Wait! I thought we had a recovery? Where are my green shoots?
By Vincent Del Giudice
Jan. 8 (Bloomberg) — Consumer credit in the U.S. dropped a record $17.5 billion in November as unemployment close to a 26- year high discouraged borrowing and banks limited access to loans.
The slump in credit to $2.46 trillion was more than anticipated and followed a revised $4.2 billion drop in October, Federal Reserve figures showed today in Washington. The median estimate of economists surveyed by Bloomberg News projected a decrease of $5 billion. The series of 10 straight declines was the longest since record-keeping began in 1943.
A labor market that’s shed 7.2 million jobs since the recession started in December 2007 is restraining consumer spending that accounts for about 70 percent of the economy. Fed policy makers have said tighter bank lending standards and reductions in credit lines are hampering the recovery.
Households are struggling “to put their balance sheets in order after the credit and asset bubbles popped,” said Joshua Shapiro, chief U.S. economist at MFR Inc. in New York. “Household de-leveraging still has considerably further to go.”
Stocks slipped and Treasury two-year notes gained the most in three weeks after the Labor Department said earlier that companies reduced payrolls in December by 85,000 workers after adding 4,000 a month earlier. The unemployment rate held at 10 percent last month.
The Standard & Poor’s 500 Index fell 0.1 percent to 1140.62 at 3:04 p.m. in New York. Two-year Treasury yields dropped below 1 percent, to 0.96 percent from 1.02 percent late yesterday.
Consumer credit in October was revised from a previously reported $3.5 billion decline, and the forecast for November was based on the median of 32 estimates in a Bloomberg News survey. Projections ranged from decreases of $2 billion to $10 billion. Credit dropped at an 8.5 percent annual rate in November.
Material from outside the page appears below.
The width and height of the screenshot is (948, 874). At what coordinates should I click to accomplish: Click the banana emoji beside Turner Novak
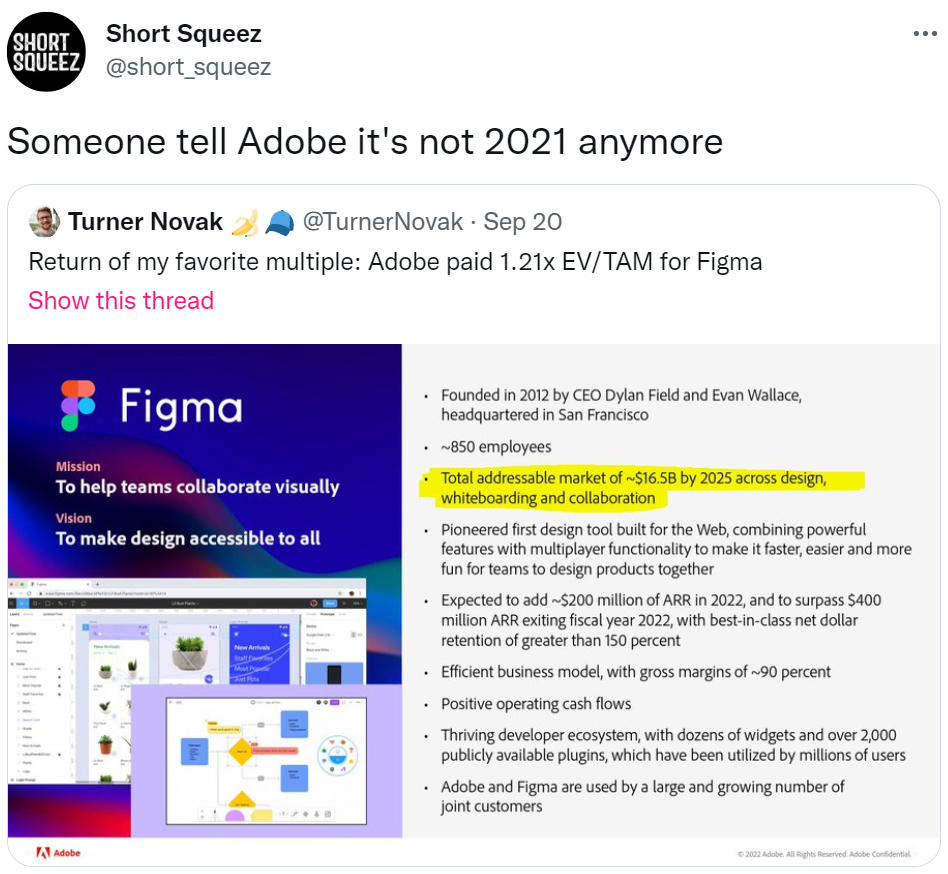click(245, 222)
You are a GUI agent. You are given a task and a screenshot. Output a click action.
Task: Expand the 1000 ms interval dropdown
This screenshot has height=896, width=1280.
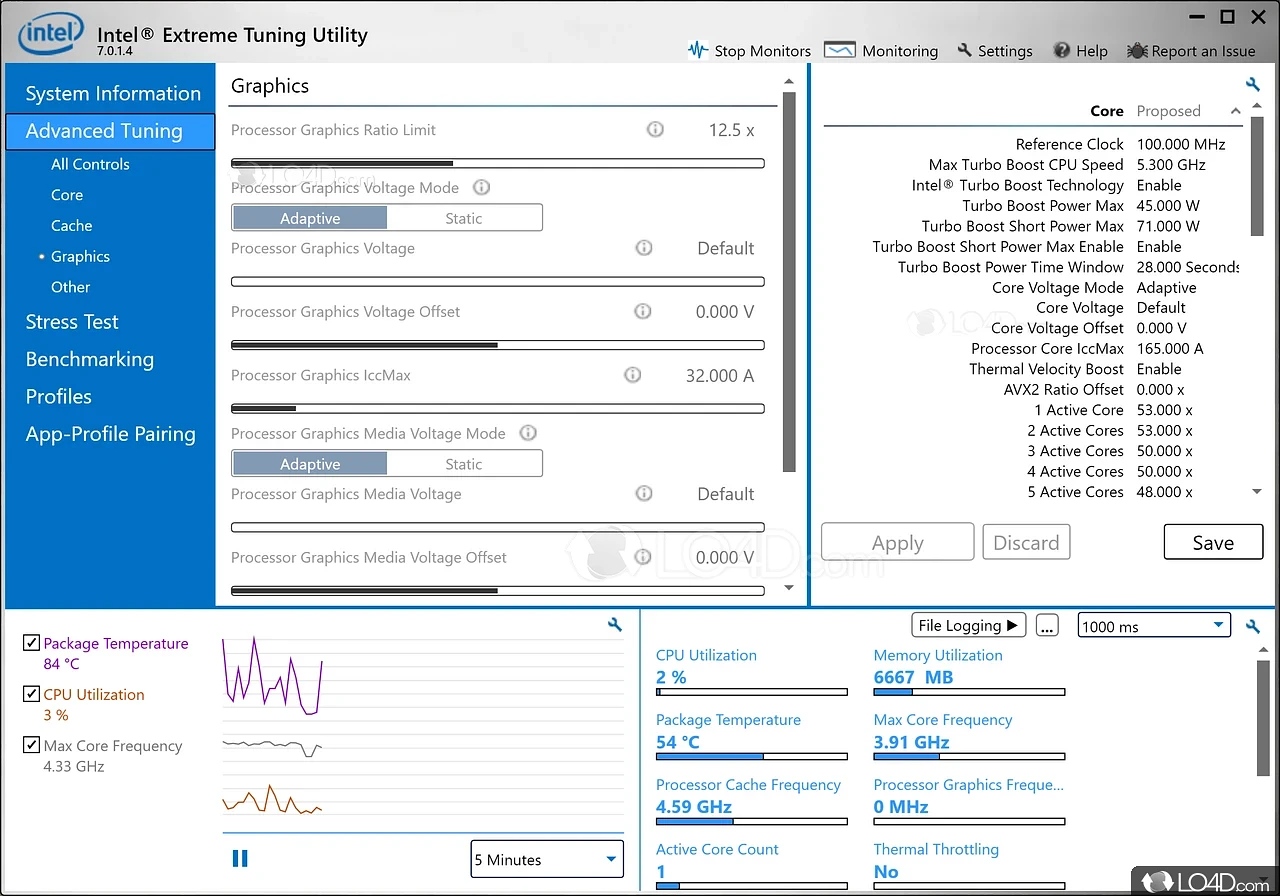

Revolving debt, such as credit cards, plunged by a record $13.7 billion in November, the Fed’s statistics showed. Non- revolving debt, including loans for autos and mobile homes, declined by $3.8 billion. The Fed’s report doesn’t cover borrowing secured by real estate.
Auto sales in the U.S. climbed in November to a seasonally adjusted annual rate of 10.92 million, up from 10.45 million in October. The pace increased to 11.23 million in December, the strongest since 14.09 million in August, when Americans took advantage of government incentives.
Consumer spending increased in November for the sixth time in seven months as Americans took advantage of discounts during the holidays, Commerce Department figures showed Dec. 23. Faster growth in sales and improvement in households’ balance sheets depends on job creation.
“U.S. consumer credit quality remains under considerable stress due to persistently weak labor market conditions,” said Michael Dean, managing director at Fitch Ratings. A report from Fitch on Jan. 5 showed delinquent balances on credit cards at a record level.
At American Express Co., defaults and delinquencies fell to 2009 lows. AmEx was the only one of the “Big 6” credit-card issuers to post November declines in write-offs and delinquencies, the New York-based lender said in a Dec. 15 regulatory filing.
Bank of America Corp. Chief Executive Officer Brian T. Moynihan has said the largest U.S. lender needs to reduce the loss rate on credit cards, which ranked highest among the nation’s six biggest card companies in November. Bank of America’s card defaults are “still very high,” Moynihan, 50, said.
“As an industry, we over-lent and customers over-borrowed, and that led to a fairly significant bubble,” Moynihan said Jan. 4 in an interview on Bloomberg Television in Raleigh, North Carolina. “We have to help lead the economic recovery. At the same time, we have to be responsible lenders.”
Banks have responded by tightening credit standards, for consumers and companies. Fed Governor Elizabeth Duke said in a Jan. 4 speech that total loans on banks’ books fell at an annual rate of more than 11 percent in the third quarter. While banks are reducing lines of credit and tightening lending standards, small businesses are also losing their business relationships with banks as firms fail, merge or reduce their loan portfolios, Duke said.
“When existing lending relationships are broken, time may be required for other banks to establish and build such relationships, allowing lending to resume,” Duke said.
Britt Beemer, chairman of consumer polling firm America’s Research Group, said in a Dec. 21 interview that if lenders weren’t cutting customer spending limits and rejecting more credit-card applications, holiday sales would have been stronger.
December same-store sales climbed 3 percent, the biggest gain since April 2008, Retail Metrics Inc. said yesterday in an e-mailed statement.